Below are the records; copy each line in them that holds the word "computer".

Collected data:

--- --- ---

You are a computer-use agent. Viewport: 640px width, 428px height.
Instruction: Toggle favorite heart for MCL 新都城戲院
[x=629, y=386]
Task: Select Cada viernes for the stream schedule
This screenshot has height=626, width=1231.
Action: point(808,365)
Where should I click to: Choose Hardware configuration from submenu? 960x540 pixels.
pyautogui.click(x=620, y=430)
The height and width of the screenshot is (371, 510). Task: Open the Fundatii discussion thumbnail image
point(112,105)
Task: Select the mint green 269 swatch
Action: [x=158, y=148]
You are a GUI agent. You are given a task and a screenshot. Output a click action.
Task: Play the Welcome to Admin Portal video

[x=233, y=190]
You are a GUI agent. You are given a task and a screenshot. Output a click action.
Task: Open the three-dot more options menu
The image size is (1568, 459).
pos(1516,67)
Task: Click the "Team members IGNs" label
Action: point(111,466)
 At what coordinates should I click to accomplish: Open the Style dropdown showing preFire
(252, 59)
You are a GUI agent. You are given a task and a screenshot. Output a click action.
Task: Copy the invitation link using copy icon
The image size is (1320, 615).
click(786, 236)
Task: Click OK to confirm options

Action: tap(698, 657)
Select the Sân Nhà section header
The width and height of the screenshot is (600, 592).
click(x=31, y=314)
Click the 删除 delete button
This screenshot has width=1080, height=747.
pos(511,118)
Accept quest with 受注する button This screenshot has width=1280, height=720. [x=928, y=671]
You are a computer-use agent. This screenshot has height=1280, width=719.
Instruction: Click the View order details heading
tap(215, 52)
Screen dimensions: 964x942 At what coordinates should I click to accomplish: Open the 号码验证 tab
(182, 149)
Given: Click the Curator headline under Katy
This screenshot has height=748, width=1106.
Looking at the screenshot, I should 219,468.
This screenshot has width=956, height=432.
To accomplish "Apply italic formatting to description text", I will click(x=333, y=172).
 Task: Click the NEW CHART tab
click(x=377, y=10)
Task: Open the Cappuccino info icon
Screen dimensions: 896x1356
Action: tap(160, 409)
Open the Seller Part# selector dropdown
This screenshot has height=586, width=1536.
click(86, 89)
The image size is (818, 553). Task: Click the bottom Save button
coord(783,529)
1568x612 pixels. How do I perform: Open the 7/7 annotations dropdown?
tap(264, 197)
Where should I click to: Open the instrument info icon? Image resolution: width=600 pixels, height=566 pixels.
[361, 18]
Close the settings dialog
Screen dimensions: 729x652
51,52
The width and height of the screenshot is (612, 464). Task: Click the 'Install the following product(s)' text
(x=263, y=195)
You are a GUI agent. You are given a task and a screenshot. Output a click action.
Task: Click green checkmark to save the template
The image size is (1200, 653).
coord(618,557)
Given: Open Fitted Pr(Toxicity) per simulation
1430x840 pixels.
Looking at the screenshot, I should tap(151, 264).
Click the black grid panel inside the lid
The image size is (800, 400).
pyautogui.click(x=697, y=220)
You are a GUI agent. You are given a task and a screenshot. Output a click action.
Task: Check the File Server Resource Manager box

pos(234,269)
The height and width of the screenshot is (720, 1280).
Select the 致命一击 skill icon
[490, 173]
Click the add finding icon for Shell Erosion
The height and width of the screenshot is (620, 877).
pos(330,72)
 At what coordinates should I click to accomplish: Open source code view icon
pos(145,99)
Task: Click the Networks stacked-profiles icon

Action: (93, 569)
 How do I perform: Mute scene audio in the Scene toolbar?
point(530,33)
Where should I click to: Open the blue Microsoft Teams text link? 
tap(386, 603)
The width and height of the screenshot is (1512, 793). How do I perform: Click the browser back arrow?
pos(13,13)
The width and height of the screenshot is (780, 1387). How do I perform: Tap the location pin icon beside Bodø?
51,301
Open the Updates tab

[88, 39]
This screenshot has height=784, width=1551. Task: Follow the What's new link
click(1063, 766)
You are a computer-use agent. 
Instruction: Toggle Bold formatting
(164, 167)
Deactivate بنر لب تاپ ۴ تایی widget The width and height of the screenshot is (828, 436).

--- --- ---

§ EXERCISE SOLUTION:
You are a computer-use agent. Viewport: 640px width, 428px height.
You are a computer-use agent. This screenshot has height=1280, width=719.
You are a computer-use agent. 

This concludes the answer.